Ancora una volta Cauteruccio, protagonista indiscusso della scena, mostra di possedere grandi capacità nell’avventurarsi nei meandri emozionali e caratteriali dei suoi personaggi e grande generosità nel proporli.
In una grande prova attoriale sfaccettata e precisa si muove con sicurezza scandagliando con grande disinvoltura tutte le possibili sfumature espressive, prediligendo i tratti forti, marcati, ruvidi e senza filtri, fino ad arrivare all’aggressione emotiva dello spettatore che si sente soggiogato e imprigionato nel gioco/finzione fino alla fine.
E’ un approccio attoriale allo spettatore che merita una riflessione perchè tocca il delicato equilibrio attore e spettatore e il concetto conseguente di empatia.

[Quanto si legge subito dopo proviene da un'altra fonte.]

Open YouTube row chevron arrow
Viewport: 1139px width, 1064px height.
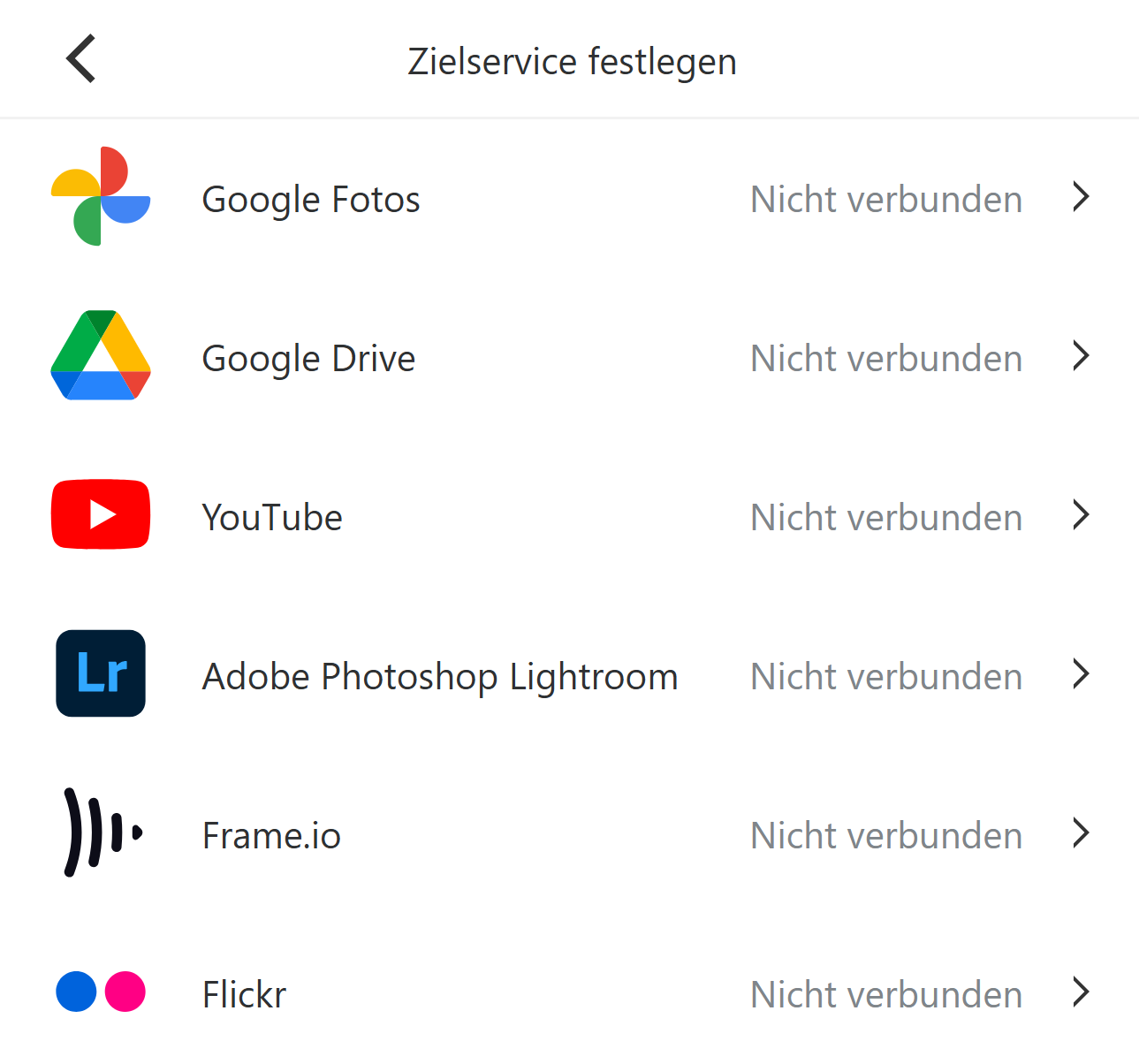(1080, 514)
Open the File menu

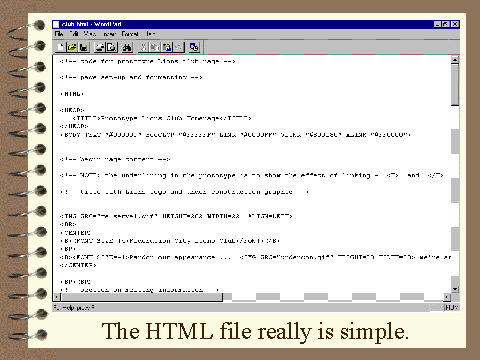(x=59, y=34)
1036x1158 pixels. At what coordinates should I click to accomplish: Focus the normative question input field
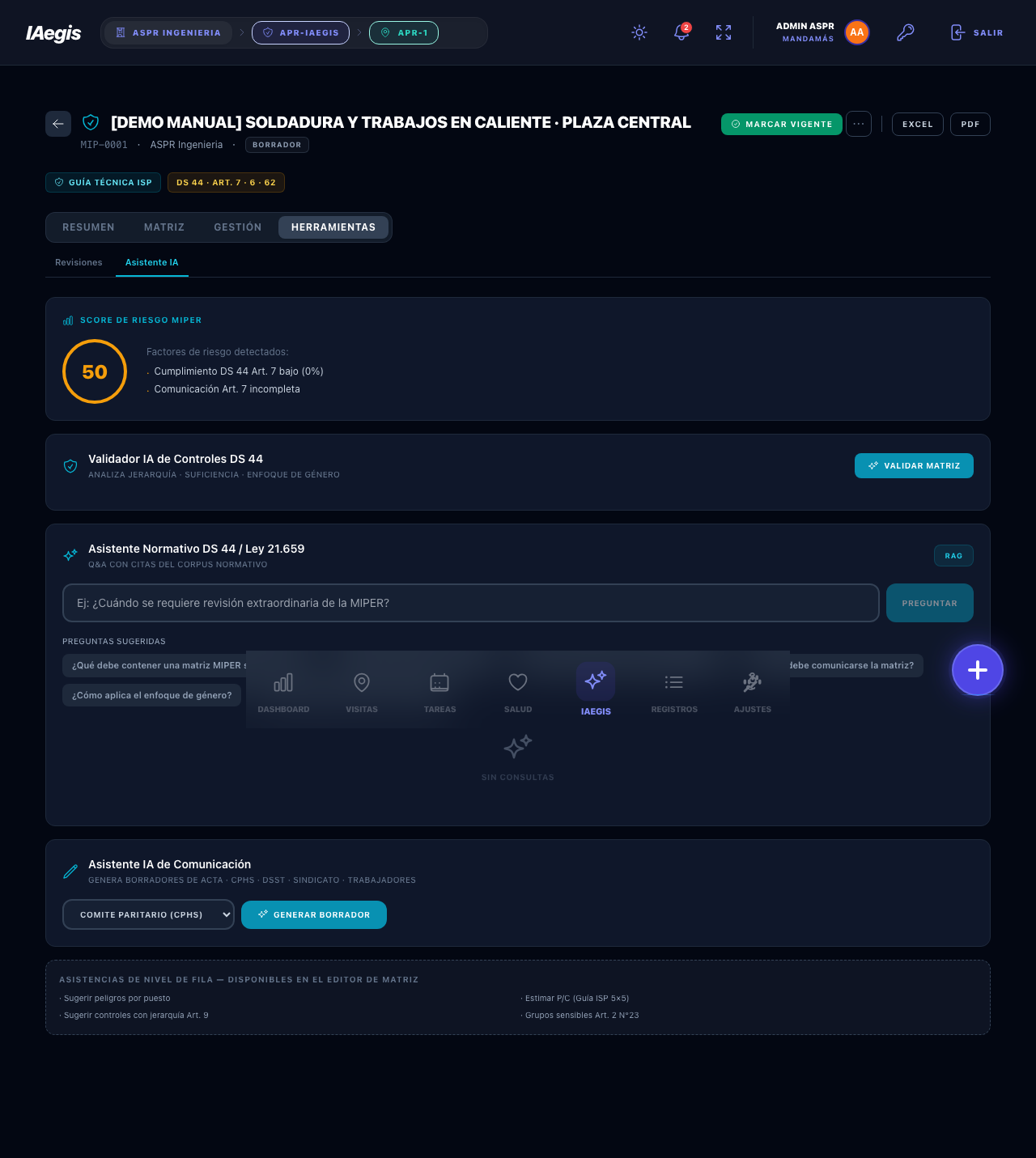471,603
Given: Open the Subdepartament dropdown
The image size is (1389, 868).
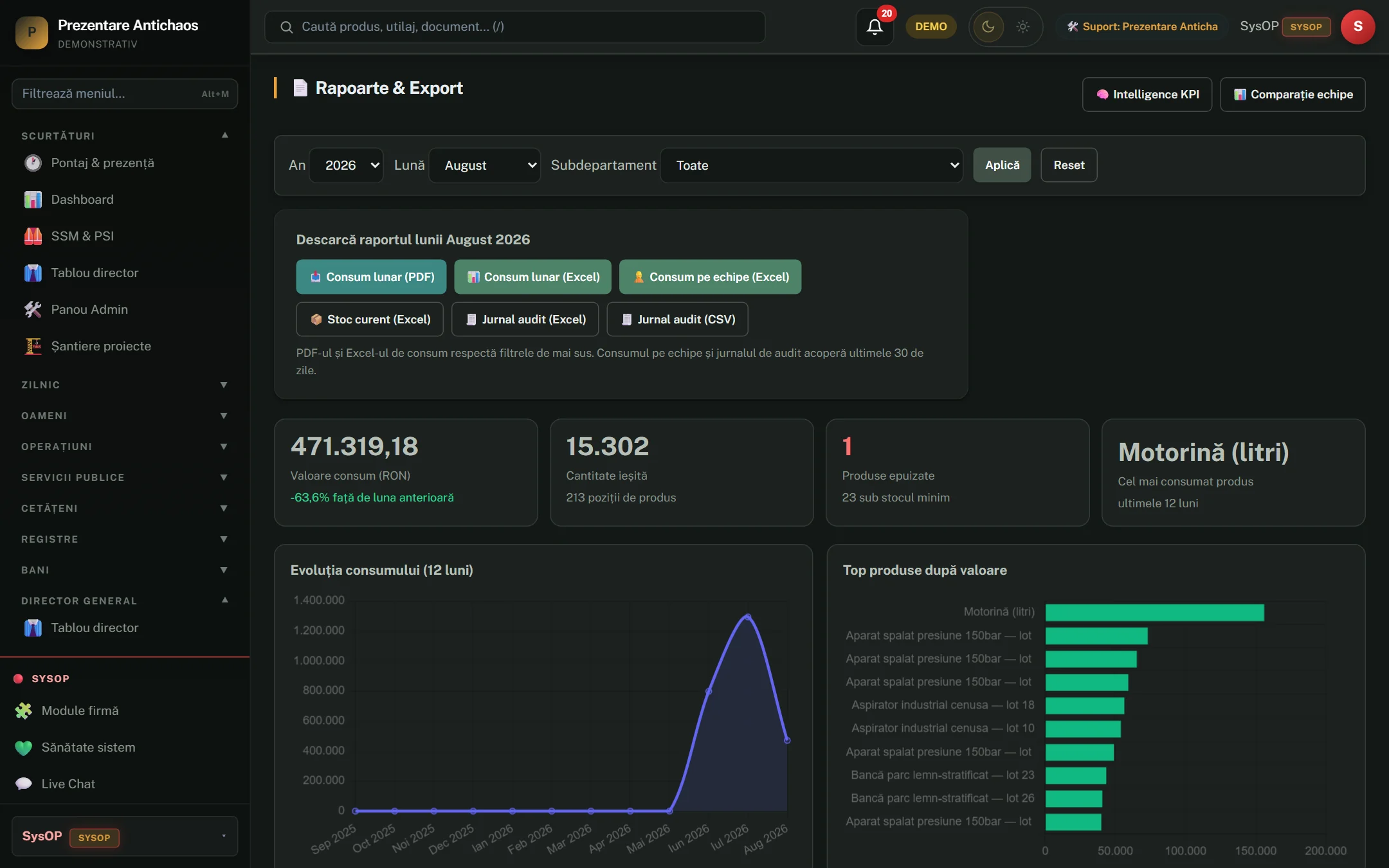Looking at the screenshot, I should (x=812, y=165).
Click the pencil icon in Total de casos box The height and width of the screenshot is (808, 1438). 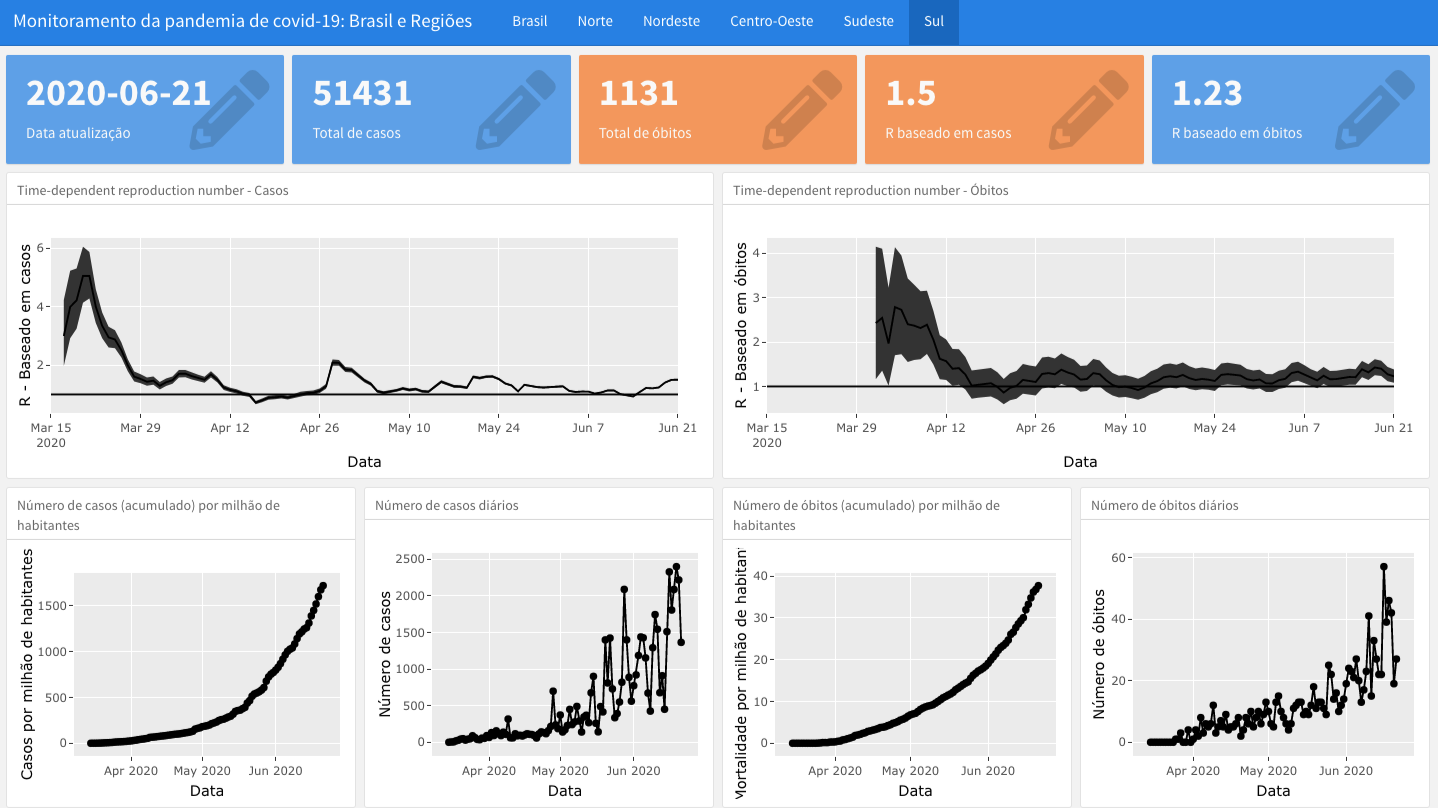click(515, 109)
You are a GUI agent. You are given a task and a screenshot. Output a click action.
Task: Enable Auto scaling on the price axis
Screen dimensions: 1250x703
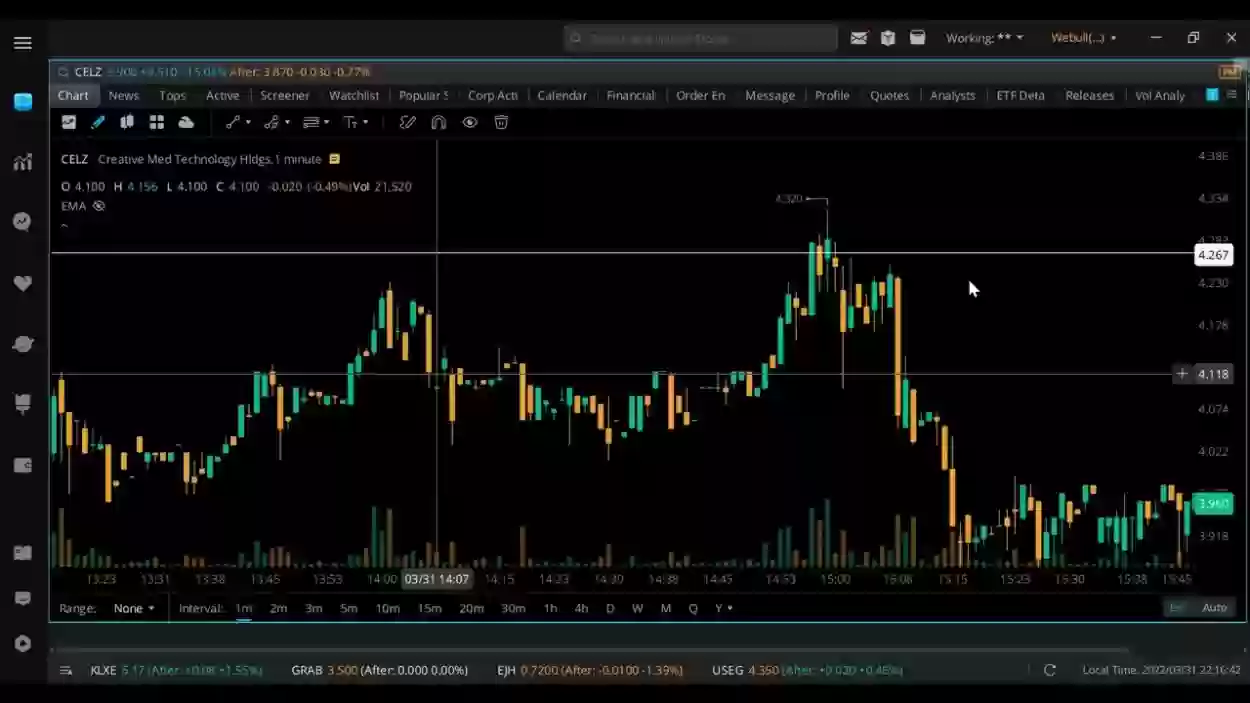pyautogui.click(x=1215, y=607)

Un’empatia che per compiersi, dal mio personale punto di vista, avrebbe bisogno di un atto libero di adesione da parte dello spettatore, che qui invece si trova intrappolato all’interno di uno spazio scenico che si allarga oltre il limite convenuto e all’interno del quale subisce le pressioni di chi ne detiene il potere.
Un problema di misura che potrebbe interessare la sfera dell’etica teatrale.
“ ANTIGONE IN EXILIUM”
Un’ambivalenza contrastante in questo spettacolo multimediale, dal nostro punto di vista ancora in progress, del Teatro Cenit in coproduzione La MaMa New York, La MaMa Umbria International, dal quale si evince in positivo la freschezza di un desiderio di interazione umana ed artistica interculturale, operazione che però lascia drammaturgicamente nodi irrisolti, con un filo conduttore più intuito che portato ed un mescolamento di linguaggi, dai video art alle maschere, dalle sollecitazioni musicali alla narrazione, più esteticamente interessanti o “pregni” presi isolatamente, piuttosto che in relazione necessaria tra loro.
La regia di Bernardo Rey, che firma anche scenografia e maschere, e l’adattamento drammaturgico di Nube Sandoval scommettono sulla stretta relazione tra le vicende di Antigone e quelle più attuali dei profughi costretti all’esilio, puntando il dito sulla condizione comune di sradicamento.
Pur contando tra gli interpreti rifugiati di diverse parti del mondo, lo spettacolo sembra più suggestivo che convincente, alternando momenti d’impatto ad altri più scontati, con l’effetto di diluire in immagini estetiche quella forza intrinseca di denuncia e di disperazione.